Hometrack are the runaway market leaders in this space.

Many people have tried — and continue to try — to build ‘a better AVM’.

But it’s close to impossible for one very simple reason: there isn’t enough property data.

On your street, there’s maybe a handful of transactions in a decade. In your area, there’s not enough within even a single year. So how do you value what a property is worth today — with any confidence — when there is so little transaction volume to base calculations on?

Well, naturally I have some ideas. 🙂

Henry Pryor goes on and on about demand (and loose availability of credit) being a primary driver behind property price rises.

So how do you measure demand? The volume of people searching on Rightmove trended against those enquiringly about properties would be a good place to start.

You could then layer on mortgage approvals from the Council of Mortgage Lenders, spend some money paying conveyancers to provide a heads up of Land Registry entries (so you don’t have to wait 3–6 months to know a property has sold) and most importantly compare all of this to the amount of unique new listings on Rightmove.

This should provide a ratio of demand vs supply. When the ratio is in favour of supply, as it is now, you’re in a buyers’ market and price growth will be slower. If — as in the first half of 2014 — demand was outstripping supply of properties for sale, you’ll see more property selling for above asking price.

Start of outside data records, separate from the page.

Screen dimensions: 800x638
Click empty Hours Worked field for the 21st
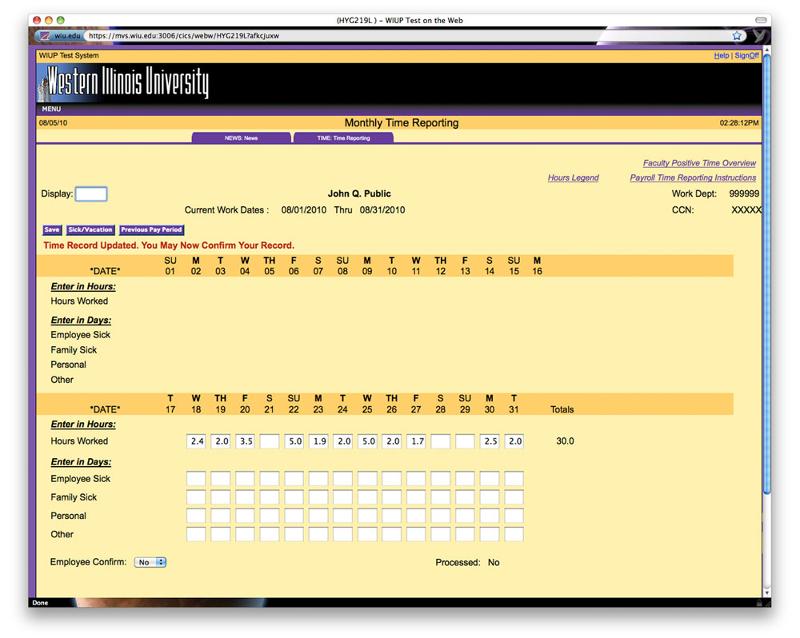tap(270, 441)
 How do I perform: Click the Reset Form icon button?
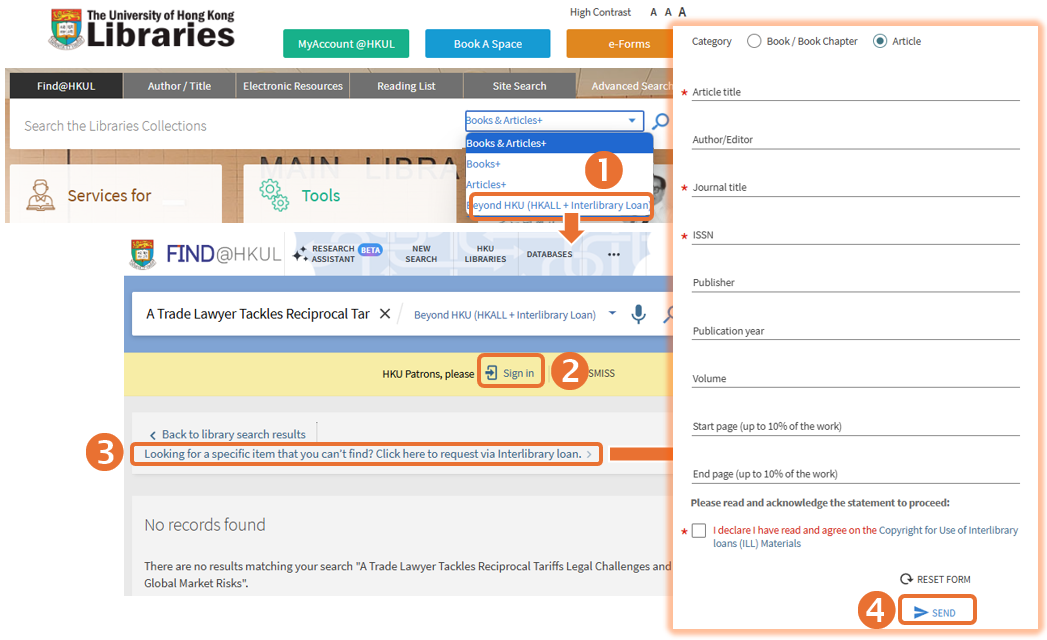906,579
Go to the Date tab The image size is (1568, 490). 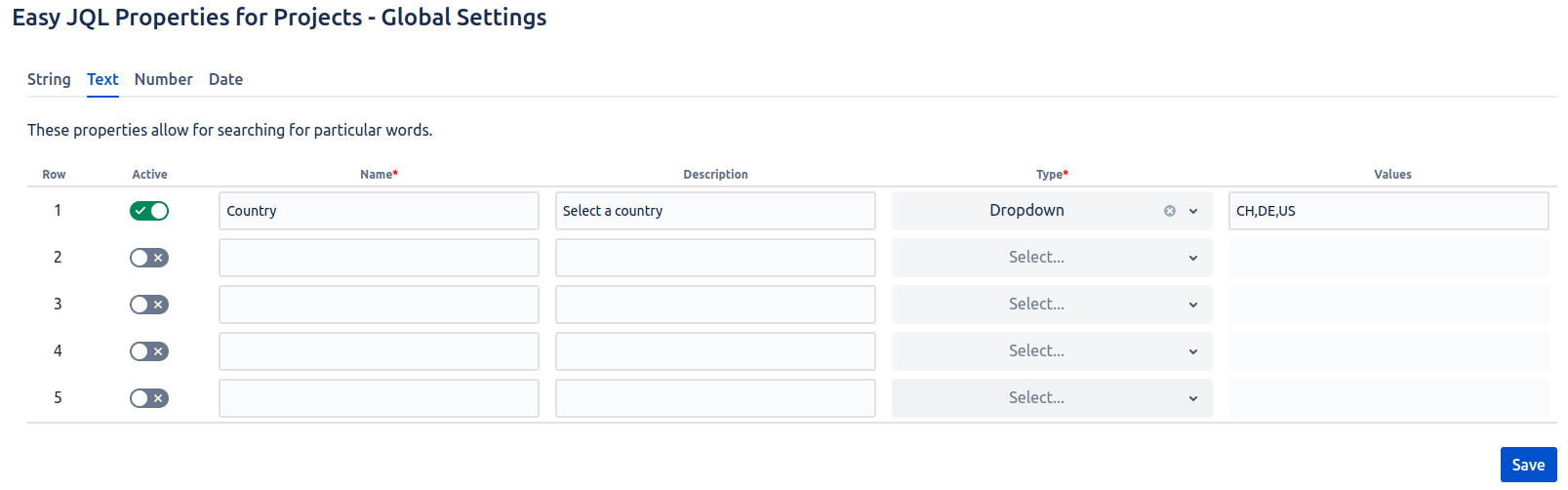[x=225, y=79]
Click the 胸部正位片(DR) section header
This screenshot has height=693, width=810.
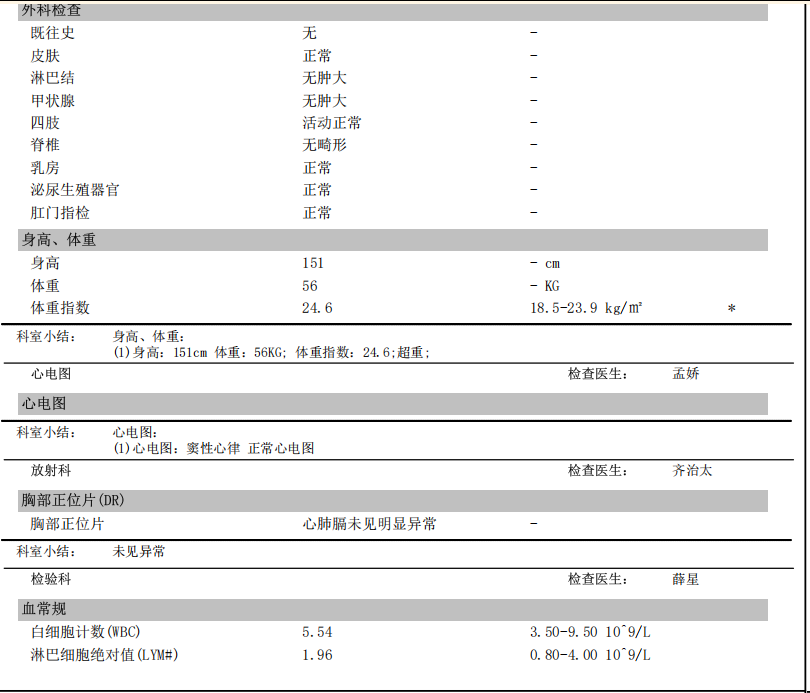(x=73, y=500)
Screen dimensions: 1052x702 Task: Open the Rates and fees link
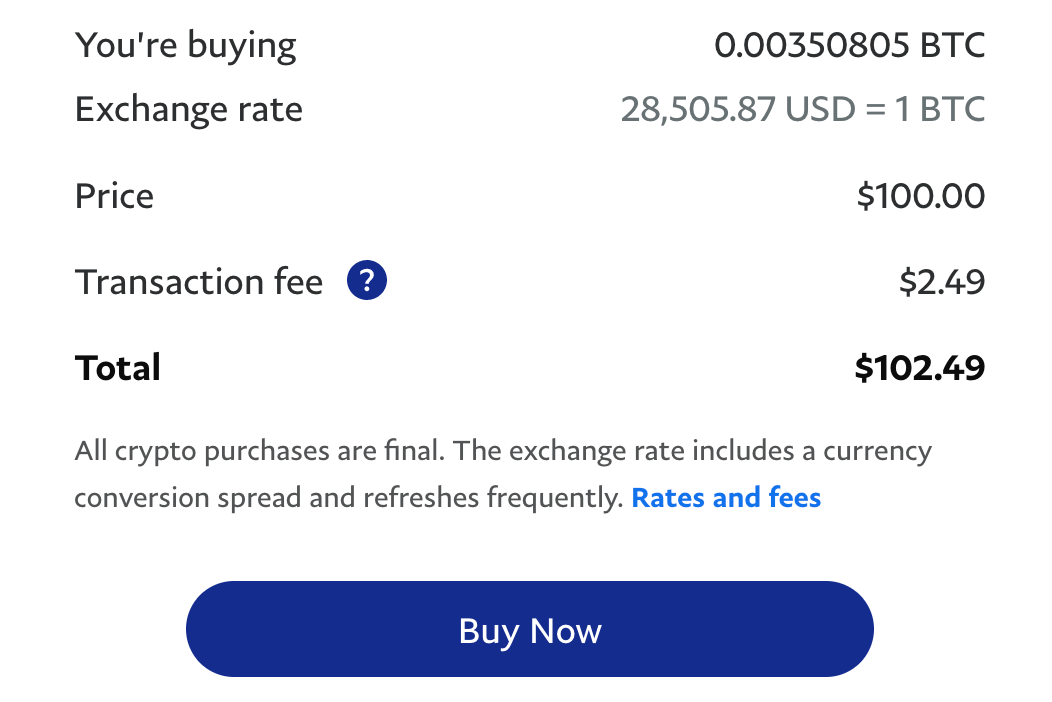tap(726, 497)
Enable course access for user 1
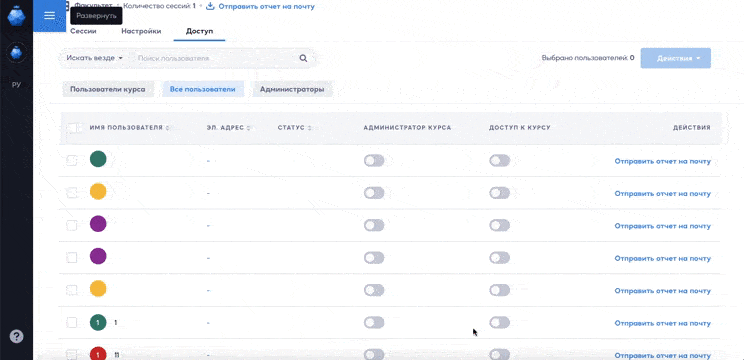The width and height of the screenshot is (744, 360). click(x=500, y=323)
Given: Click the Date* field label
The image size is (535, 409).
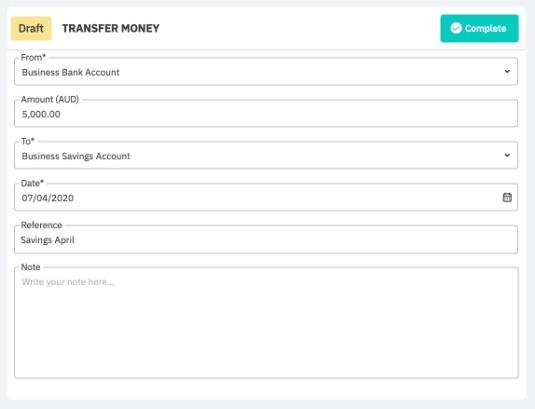Looking at the screenshot, I should [32, 183].
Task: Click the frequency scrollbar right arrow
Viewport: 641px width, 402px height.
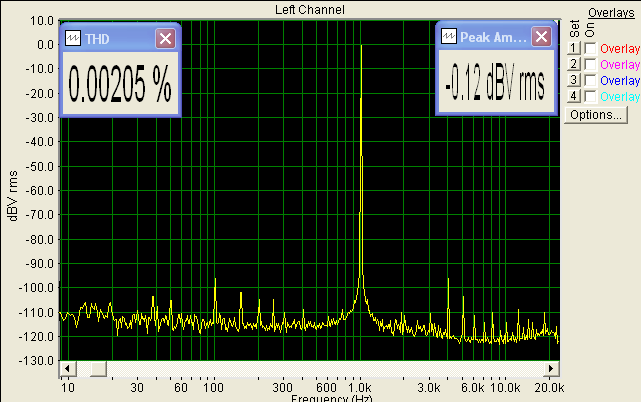Action: coord(551,369)
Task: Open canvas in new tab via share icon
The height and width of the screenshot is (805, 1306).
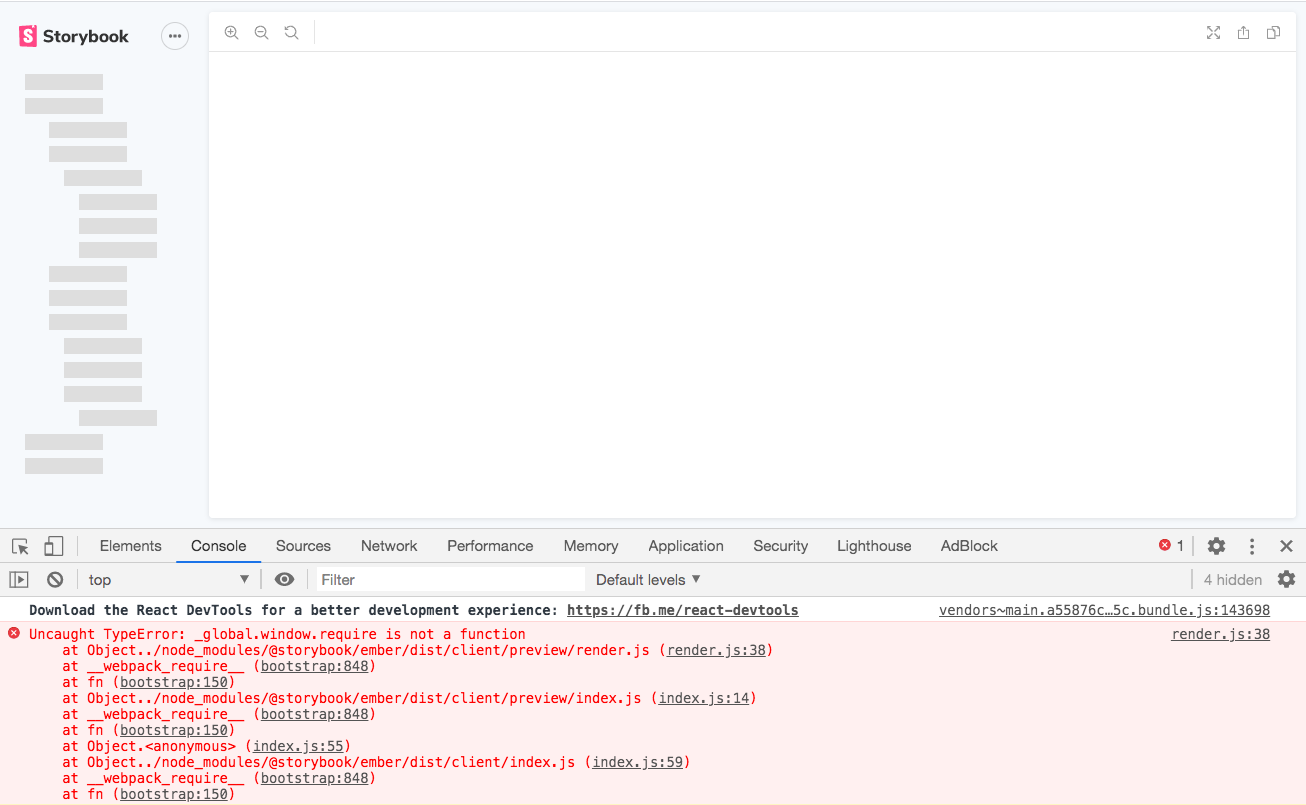Action: pyautogui.click(x=1243, y=32)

And that’s what is wrong with current AVMs like Hometrack’s: an over-reliance on asking price, coupled with ‘too clever’ statistical models.

Nested, Placemake.io, Rummage4 and many more all have an eye on building a better way to automatically value property. Their founders — Matt Robinson, Nikhil Vadgama and Robert May — are all highly intelligent. You’d bet on them getting it right.

So why haven’t they? Why is Hometrack pretty much unopposed — even Rightmove hasn’t successfully won much business off of them.

That’s why Zoopla and Alex Chesterman have pulled a rabbit out of a hat — if you can’t beat them, acquire them.

All that data is worth something. You only need look at the excitement — and money — surrounding Opendoor in the US.

Zoopla may trail Rightmove in terms of revenue and eyeballs, but they lead by a country mile thanks to brand recognition and SEO (high ranking when searching on Google). There’s one single reason for this: their use of data.

Millions of pages with lots of fascinating data points makes for a compelling argument that ‘Smart’ people go to Zoopla. Maybe the same goes for Proptech entrepreneurs looking for a trade sell exit.

One last tidbit for those that missed it — Alex Chesterman eluded to another acquisition in the works according to Techcrunch’s reporting. Any guesses on who is next?